P476 Disease recurrence patterns in patients undergoing bowel resections for Crohn’s disease.

Ahmed, M.(1);Chacko, J.(1);Zimerly, S.(1);Patel, A.(1);

(1)University Hospitals Coventry and Warwickshire, Colorectal Surgery, Coventry, United Kingdom;


Despite numerous advances in the medical management of IBD, it is estimated that 70-90% of patients with Crohn’s disease require surgical intervention with a significant proportion requiring repeat surgery. There is evidence to suggest that biologic agents may reduce the incidence of disease recurrence and may delay progression to further surgery. We aim to compare disease progression in biologic-naïve patients with patients on established biologic therapy


A retrospective single-centre UK study including patients who underwent primary Ileo-caecal resections for Crohn’s disease between 01/01/2014 to 31/12/2019. Patients were classified according to the Montreal classification. Electronic case records used to obtain patient data. Disease recurrence was defined as active disease on radiological imaging or endoscopic visualisation up until 01/11/2021. Prophylactic treatment included medical therapy initiated postoperatively prior to disease recurrence.

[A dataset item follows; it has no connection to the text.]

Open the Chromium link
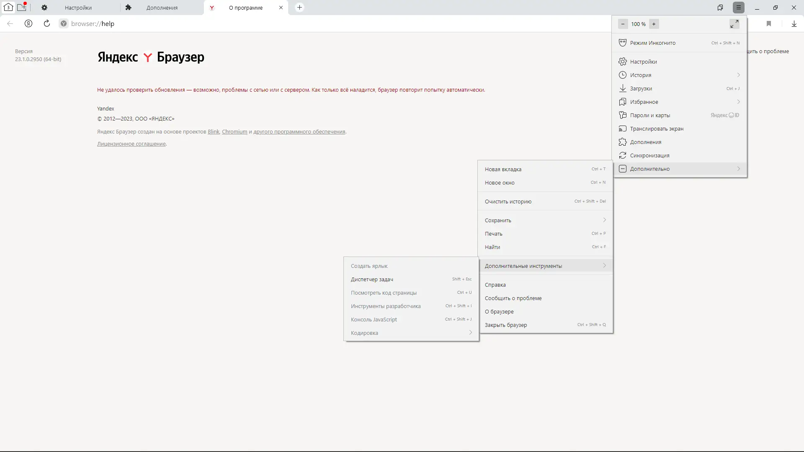Screen dimensions: 804x452 pyautogui.click(x=235, y=131)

In total, 88 patients, with a median follow-up of 54 months (IQR: 1-104 months), were included (Table 1). Of these, 69 patients had been started on medical therapy prior to surgery and 21 had Biologic treatment. Nearly half of the patients (36/88) underwent emergency resections (Table 2).
Postoperative prophylaxis was given to 28 patients (31.8%), of which 8 were given Biologics. Patients who were smokers were more likely to be offered post-operative prophylaxis (55.56% vs 22.9%). 58 patients (65.9%) developed disease recurrence and 9 patients (15.5%) required further resections. Use of biologic therapy preoperatively was associated with an increased risk of requiring further resections (20.8% vs 6.8% with alternative agents; OR: 3.684, p-value: 0.030). Biologics were continued postoperatively in 5/21 patients and none of these required further resections. Discontinuation of biologics postoperatively was associated with a higher risk of recurrence (68.75%) and further bowel resection (25%). Prophylactic use of biologics had an overall net preventive effect on disease recurrence compared to alternative agents (62.5% vs 89%; OR: 0.417).


Preoperative biologic therapy can be a marker of more severe disease at presentation and may indicate need for repeat resection. In addition, patients on biologic therapy preoperatively have significantly worse outcomes if this is discontinued in the postoperative period.